Source extract:
START
Gisteren heb ik The World is Flat (Thomas L. Friedman) uitgelezen. Niet alleen omdat het een boek was wat ik al langer wilde lezen, maar met name ook omdat het te maken heeft met een aankomend project (waarover op een later moment meer).
The World is Flat – A brief history of the twenty-first century
Thomas L. Friedman
Farrar, Straus and Giroux, New York, 2006
Reviewed by Polle de Maagt
Friedman states that the world is flat. There are many developments levelling the playing field for countries, companies and individuals to compete and collaborate globally (shrinking and flattening the world in his words). He states that the first wave of globalization (Globalization 1.0) was about competing globally with countries (1492-1800), Globalization 2.0 was about competing globally with multinational companies (1800-2000) and Globalization 3.0 is all about individuals collaborating and competing globally (2000 and on).
END
Material:
START
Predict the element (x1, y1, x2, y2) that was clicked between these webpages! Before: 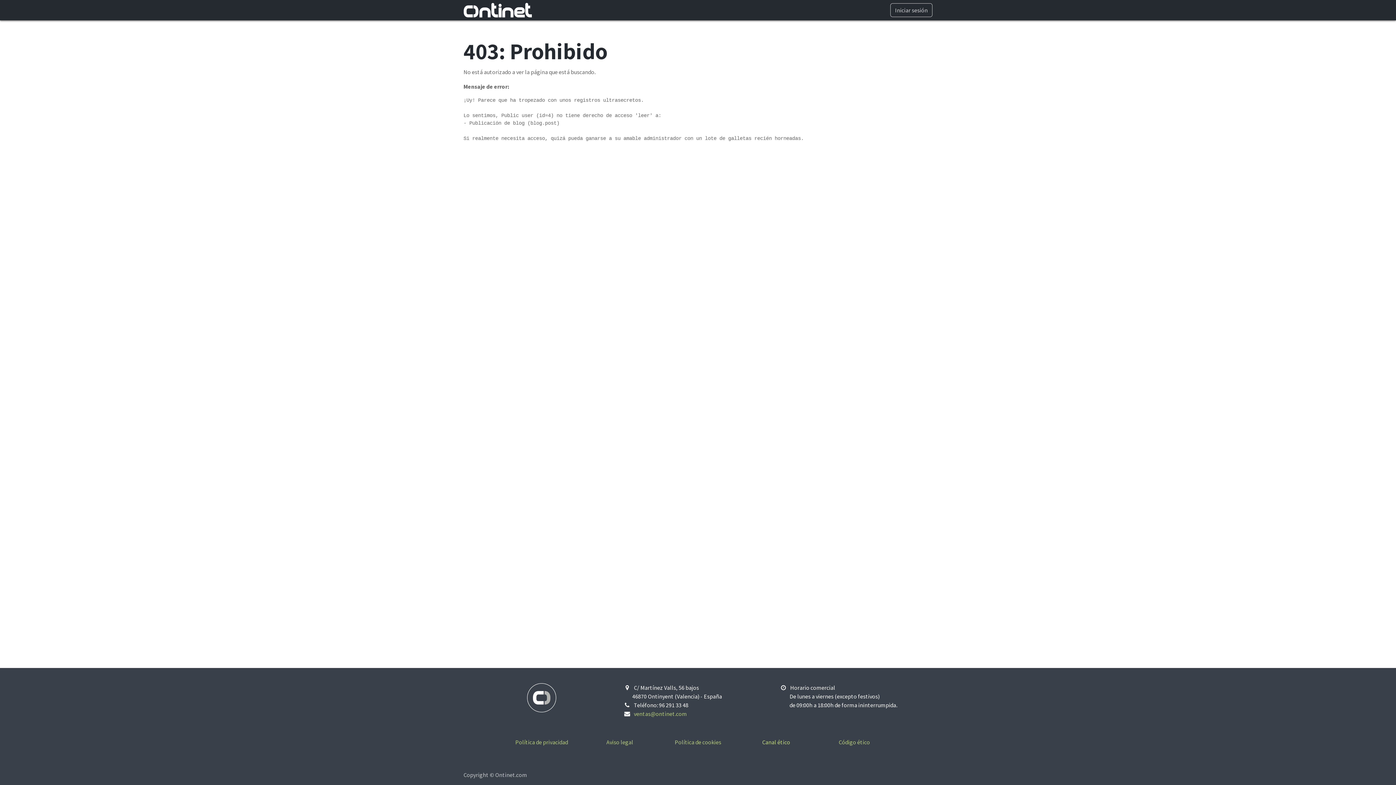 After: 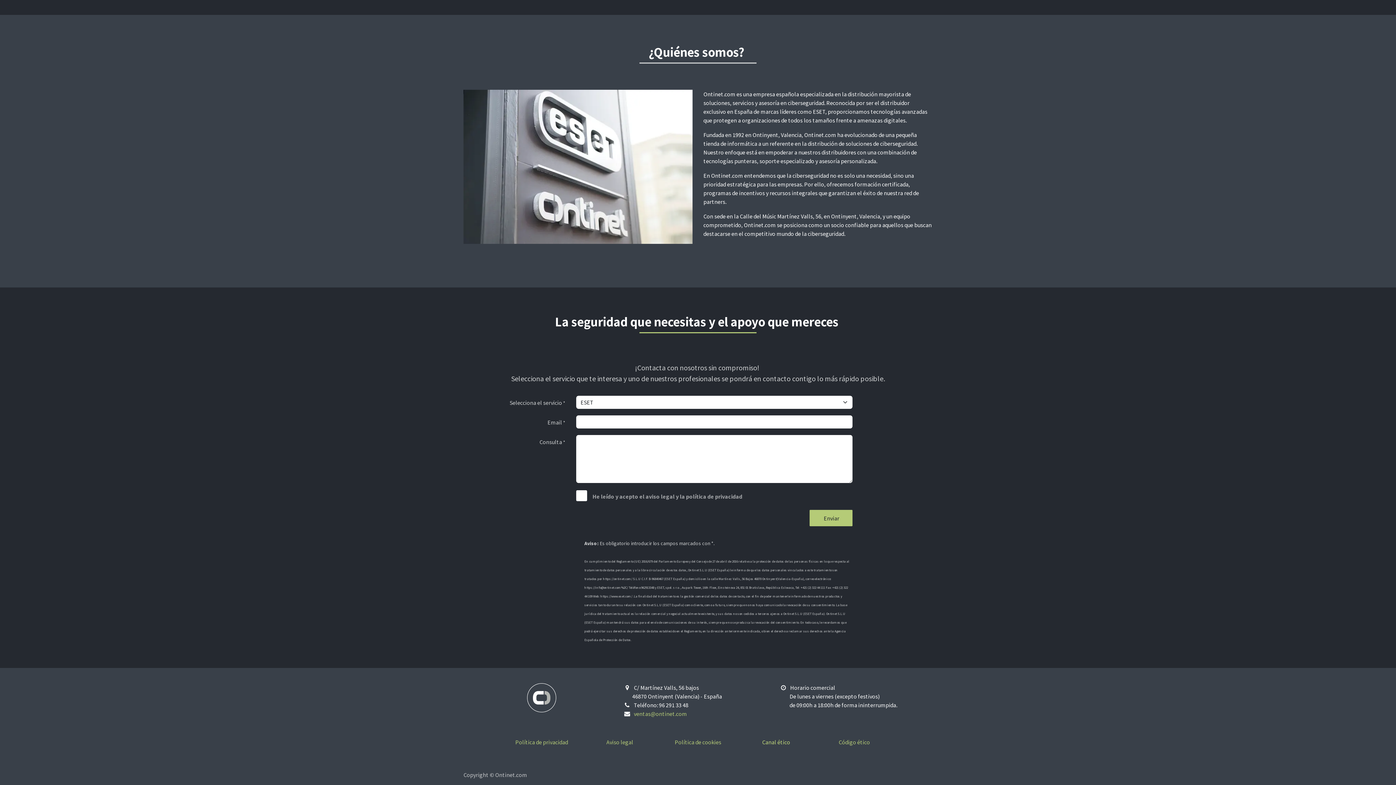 Action: bbox: (669, 2, 721, 17) label: ¿QUIÉNES SOMOS?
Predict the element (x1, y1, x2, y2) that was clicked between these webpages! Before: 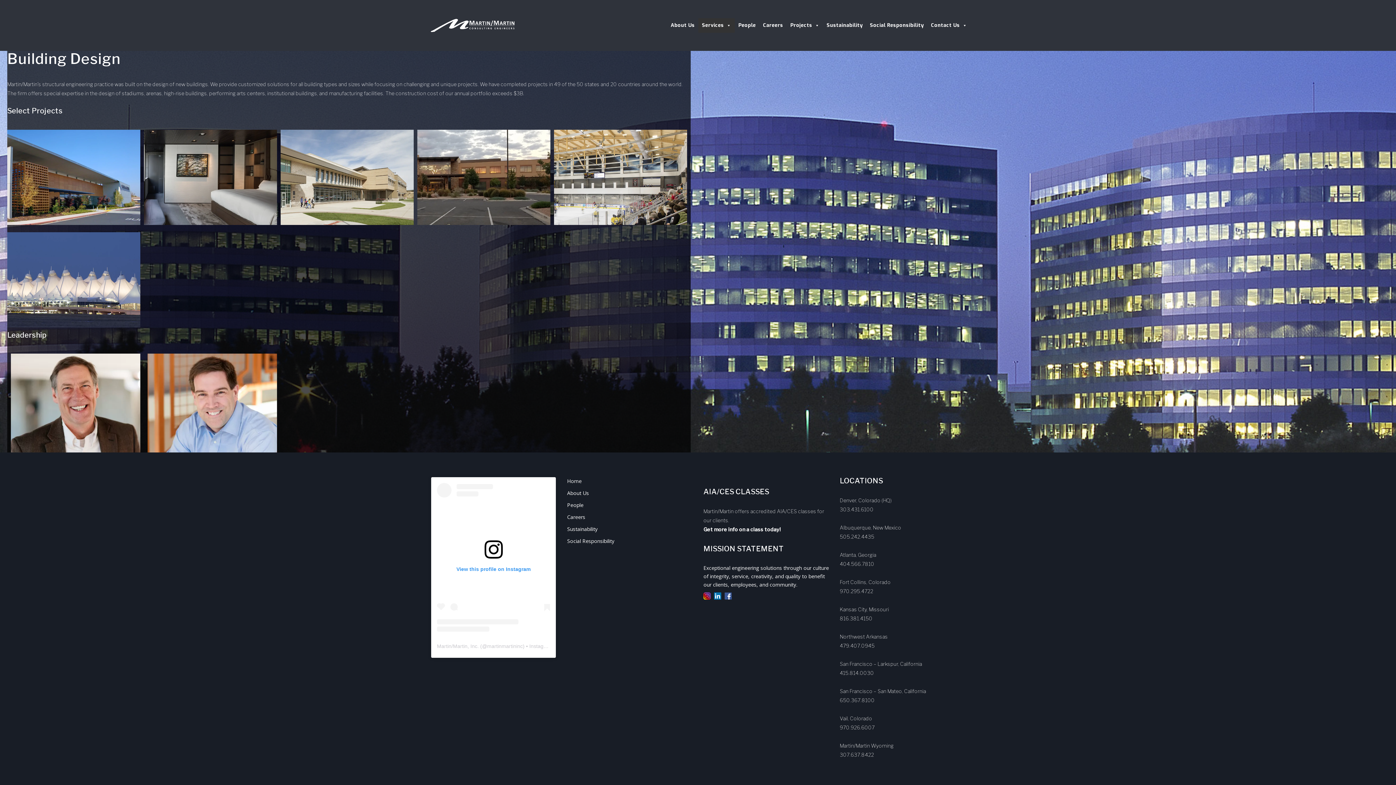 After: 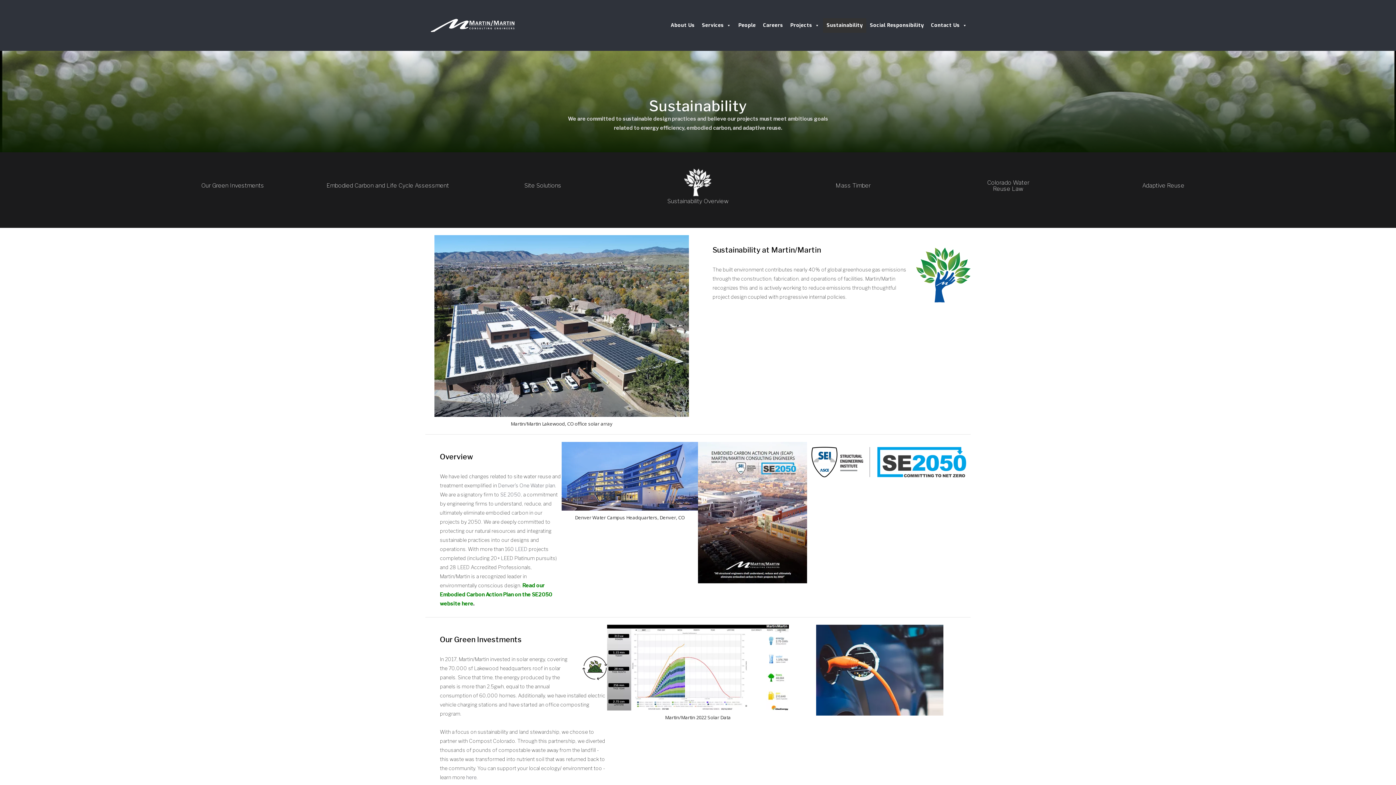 Action: bbox: (567, 525, 597, 532) label: Sustainability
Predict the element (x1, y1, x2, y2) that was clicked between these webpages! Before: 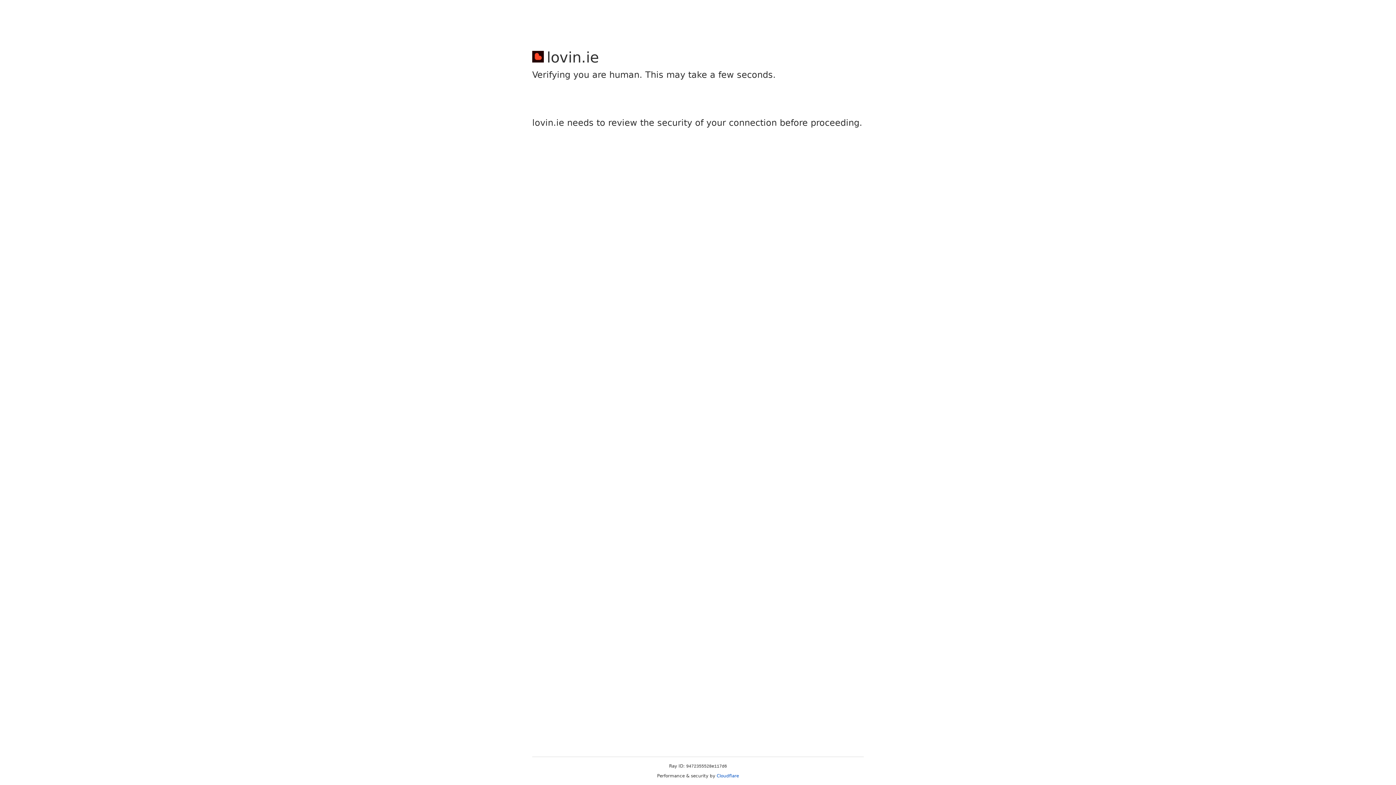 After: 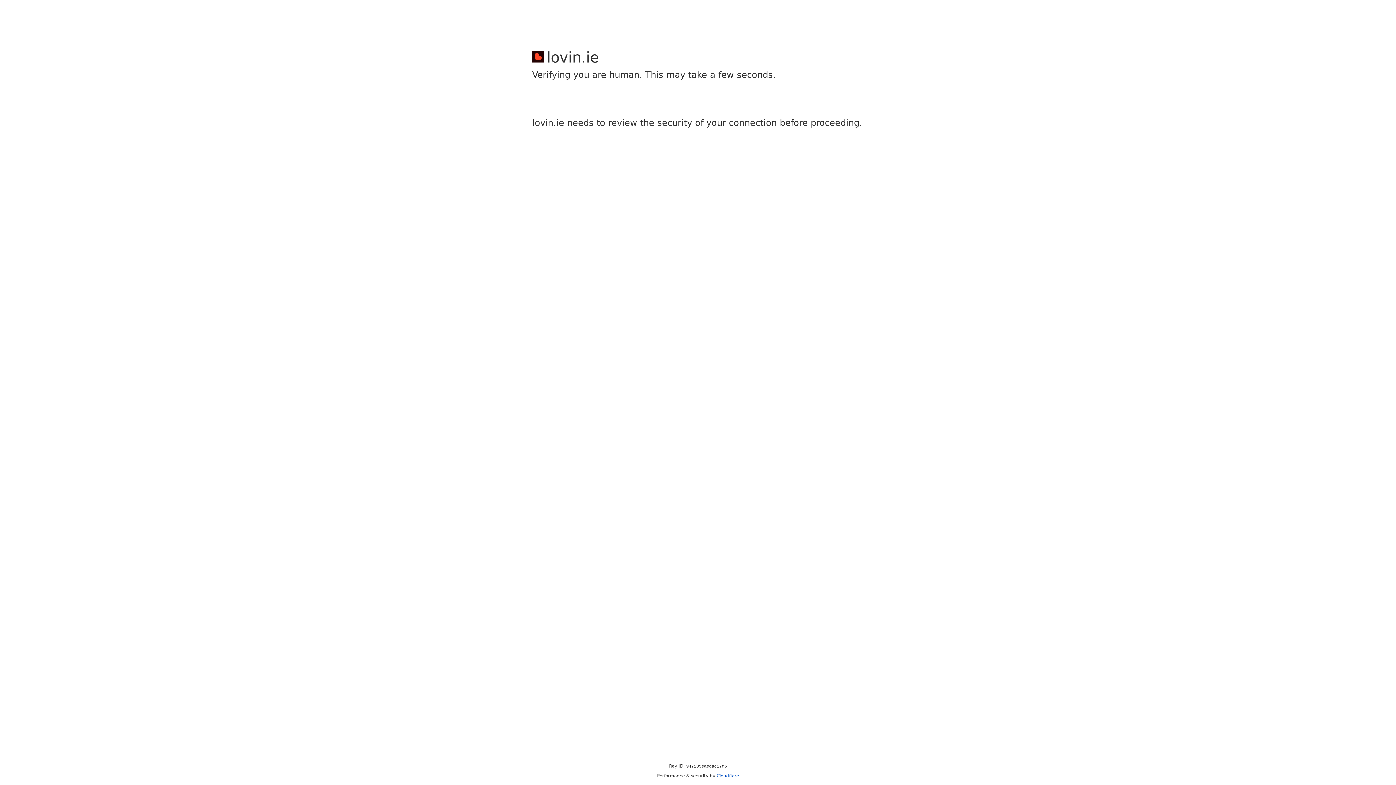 Action: bbox: (716, 773, 739, 778) label: Cloudflare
END
Exercises to complete:
1. Decide whether each statement agrees with the review, and answer yes or no, quoting the words of the review that decide it.
(a) Globalization 2.0 covered the years 1800 to 2000.
(b) The book was published in London.
(c) Globalization 1.0 was about individuals competing globally.
2. Answer these questions from the review:
(a) Who wrote the review?
(b) What is the subtitle of the book?
(c) In what year does Globalization 3.0 begin?

The replies:
1.
(a) Yes: "Globalization 2.0 was about competing globally with multinational companies (1800-2000)"
(b) No: "Farrar, Straus and Giroux, New York, 2006"
(c) No: "the first wave of globalization (Globalization 1.0) was about competing globally with countries (1492-1800)"

2.
(a) Polle de Maagt
(b) A brief history of the twenty-first century
(c) 2000